The answer consists of the lines from the line holding "Task: Go back" through the last line of the entries, retyped exactly, and nothing else. No pictures belong in it.

(Data excerpts begins)

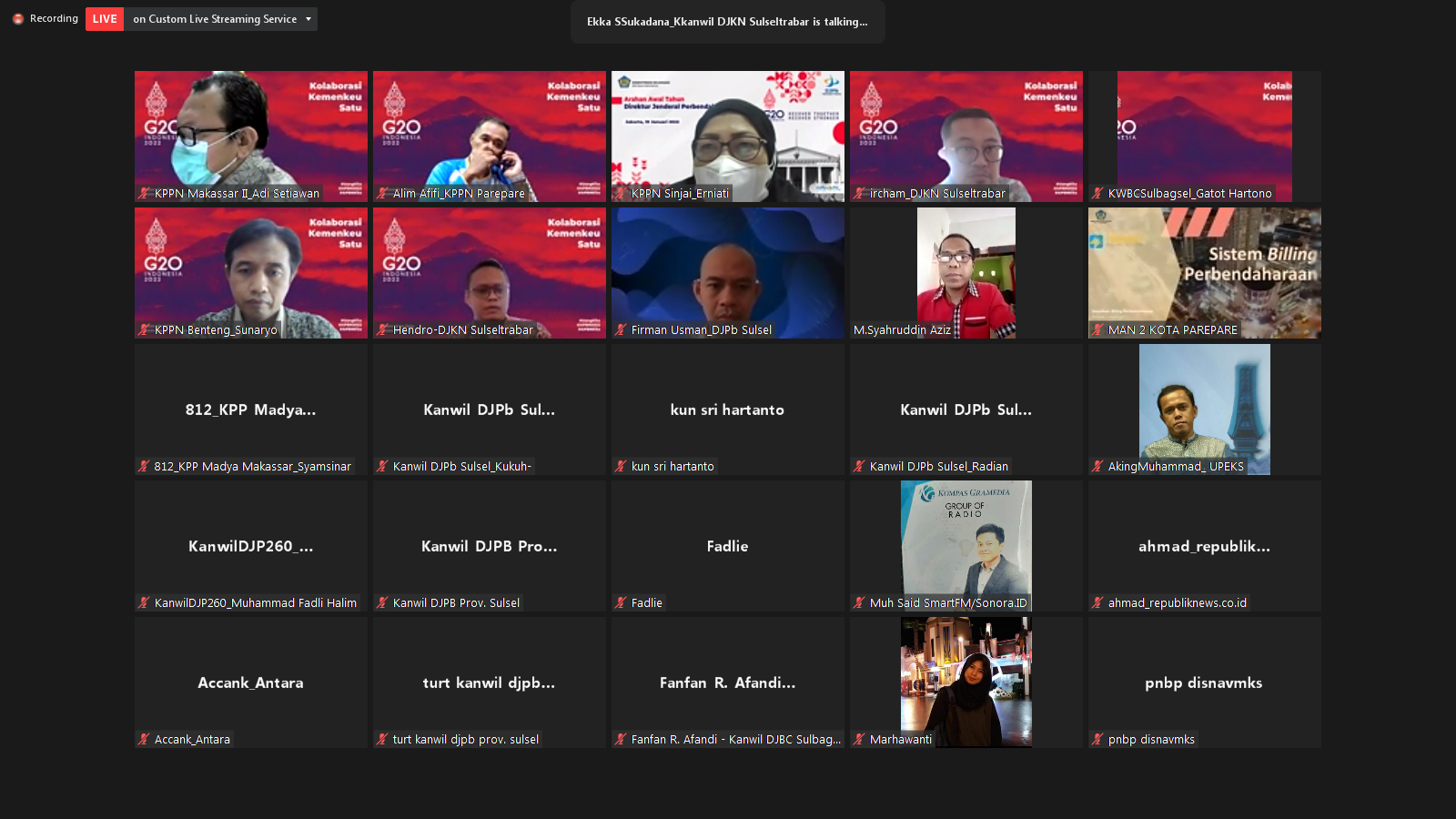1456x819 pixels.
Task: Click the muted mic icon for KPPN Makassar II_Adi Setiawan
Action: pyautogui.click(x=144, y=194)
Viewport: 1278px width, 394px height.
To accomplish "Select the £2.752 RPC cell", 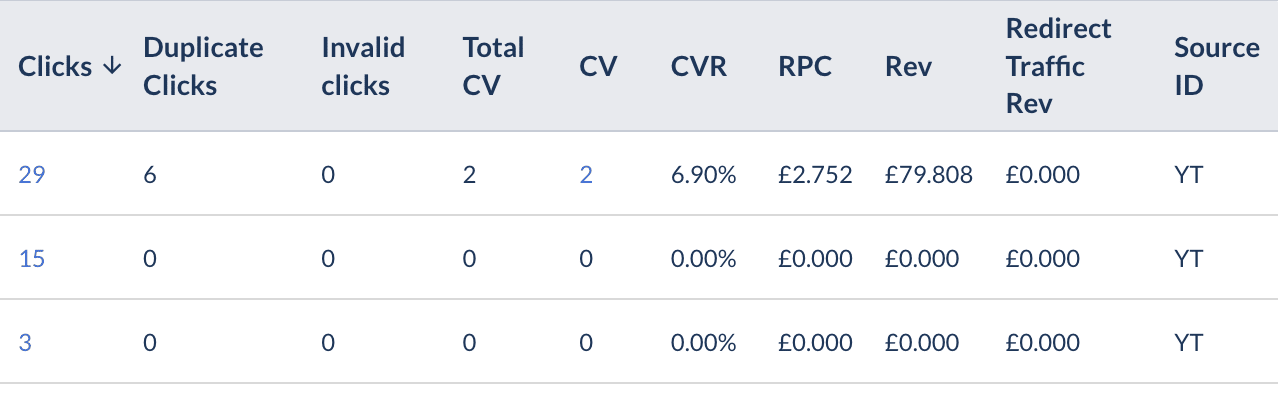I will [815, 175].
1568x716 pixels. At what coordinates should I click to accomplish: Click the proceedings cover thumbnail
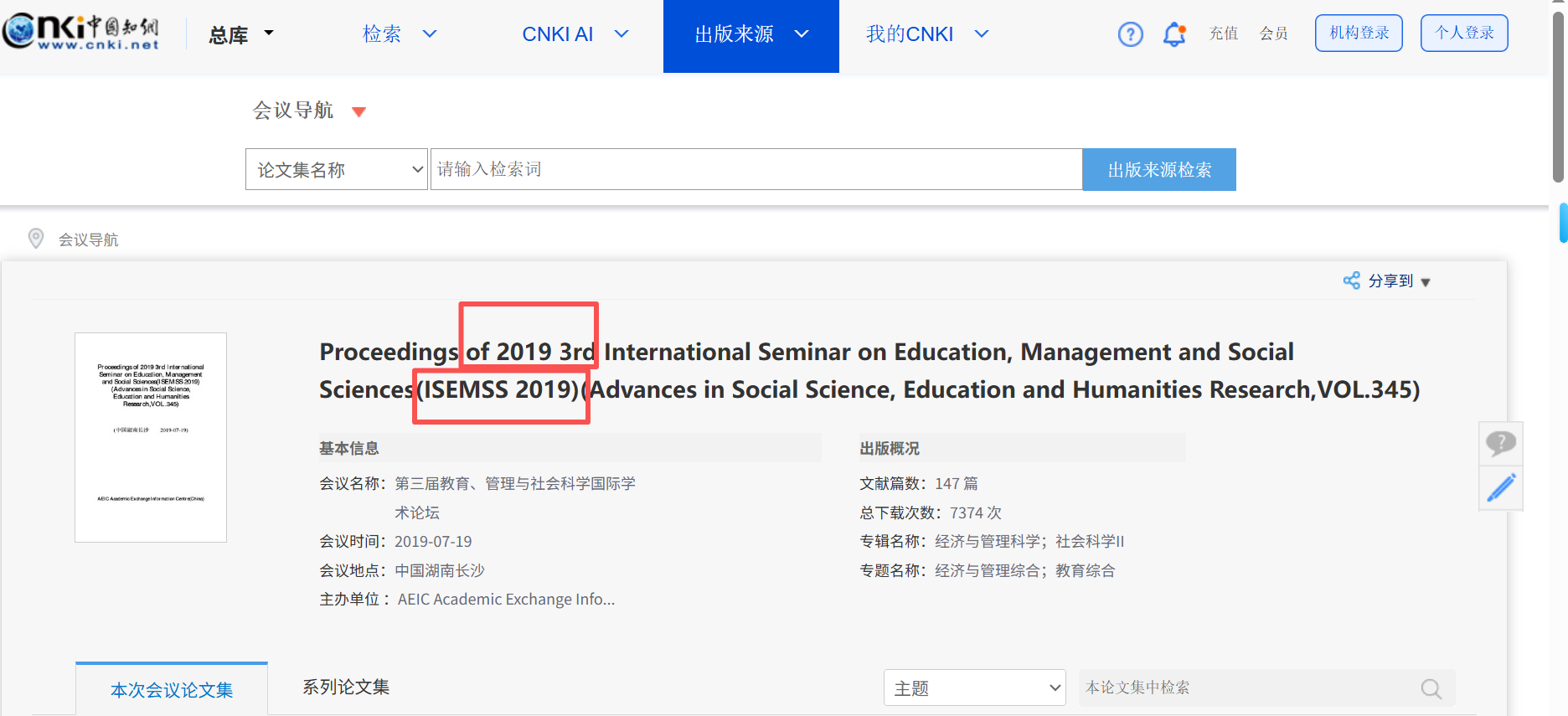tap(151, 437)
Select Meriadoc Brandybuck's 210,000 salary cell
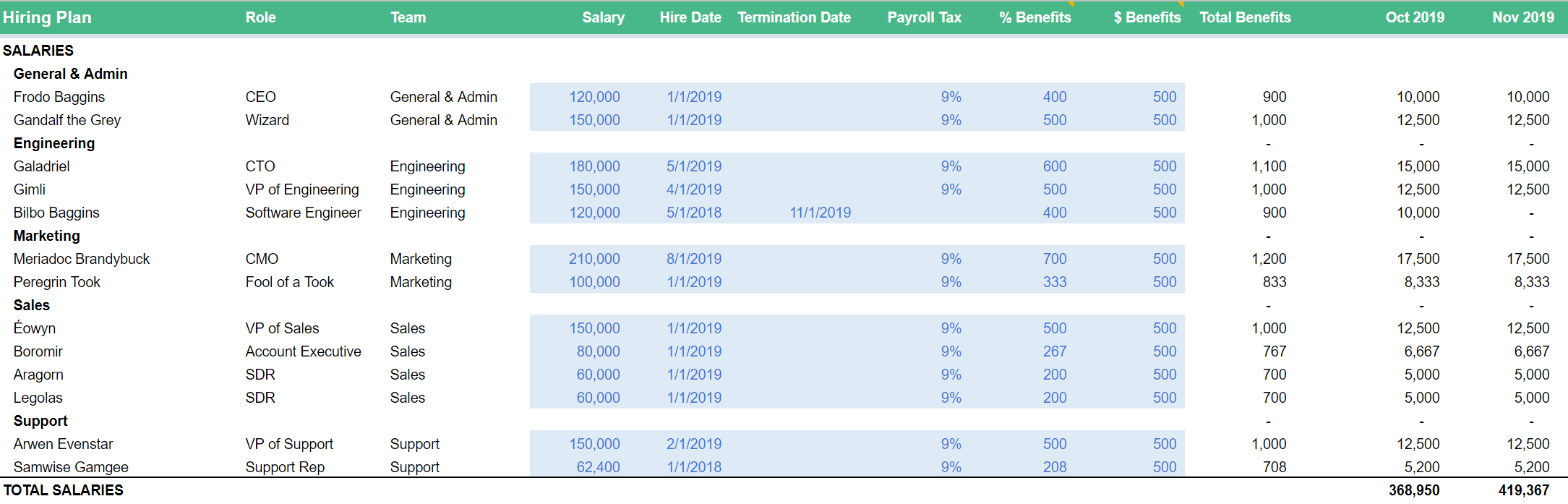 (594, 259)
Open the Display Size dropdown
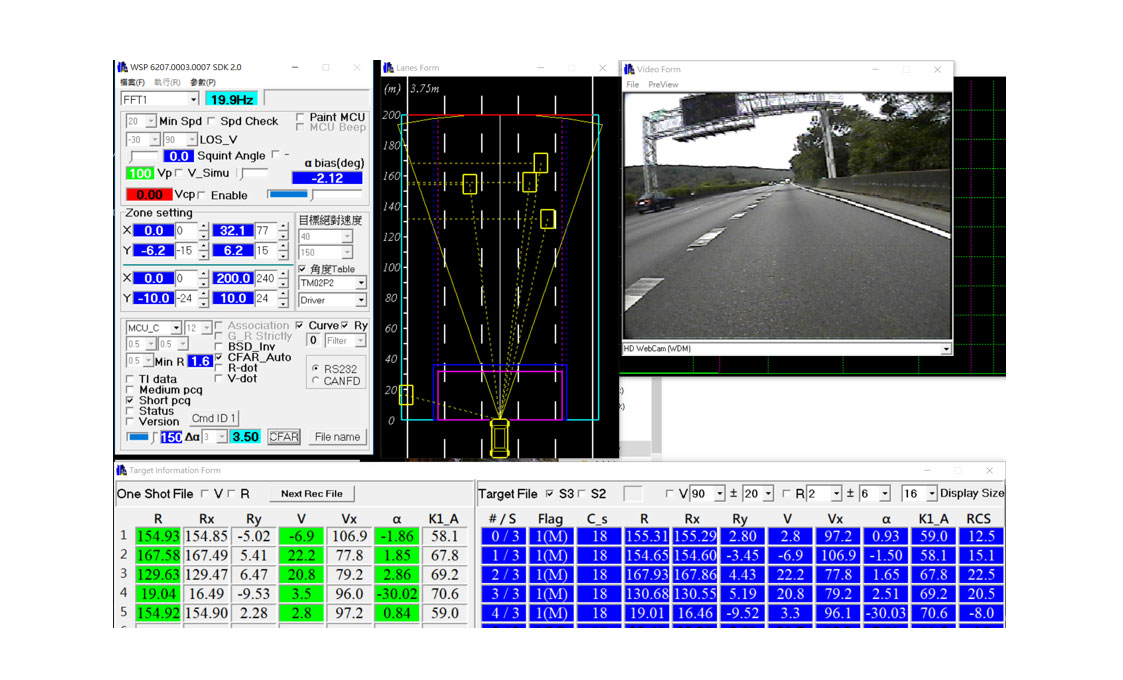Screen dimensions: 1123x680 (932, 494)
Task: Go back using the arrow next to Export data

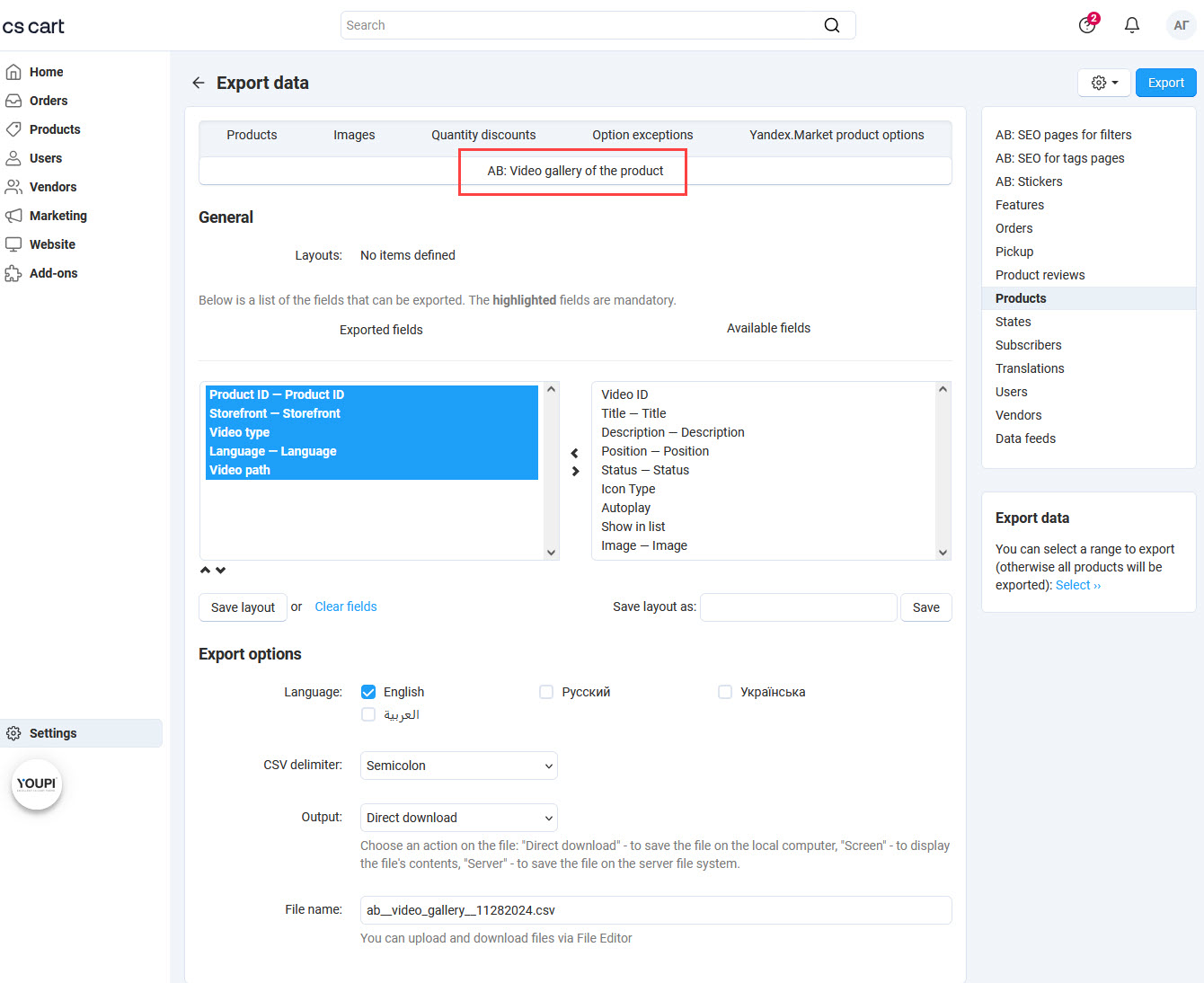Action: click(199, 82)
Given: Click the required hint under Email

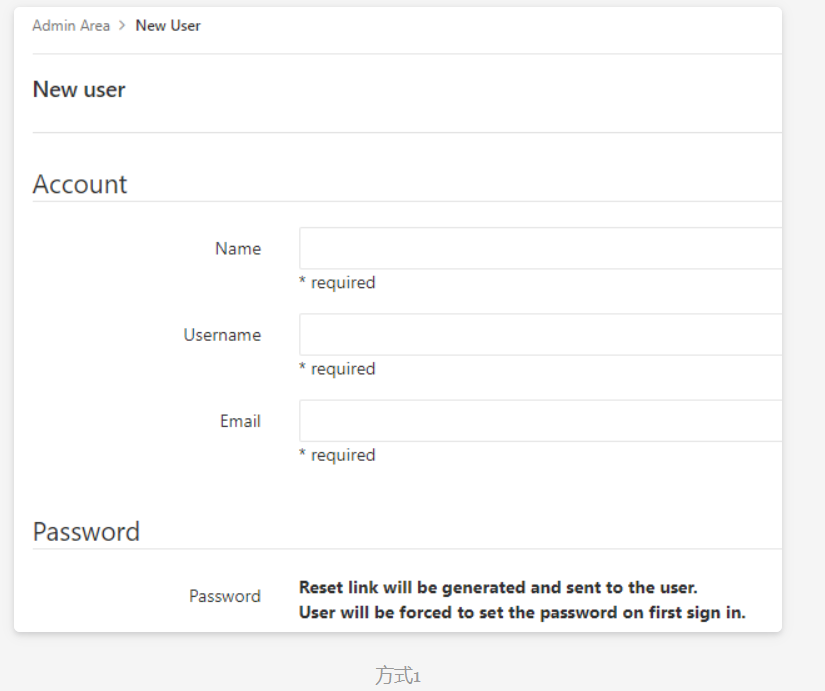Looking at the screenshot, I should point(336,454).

(Data excerpts ends)

* _Solution for this task_:
Task: Go back using the arrow next to Export data

Action: click(199, 82)
Given: Click the required hint under Email

Looking at the screenshot, I should point(336,454).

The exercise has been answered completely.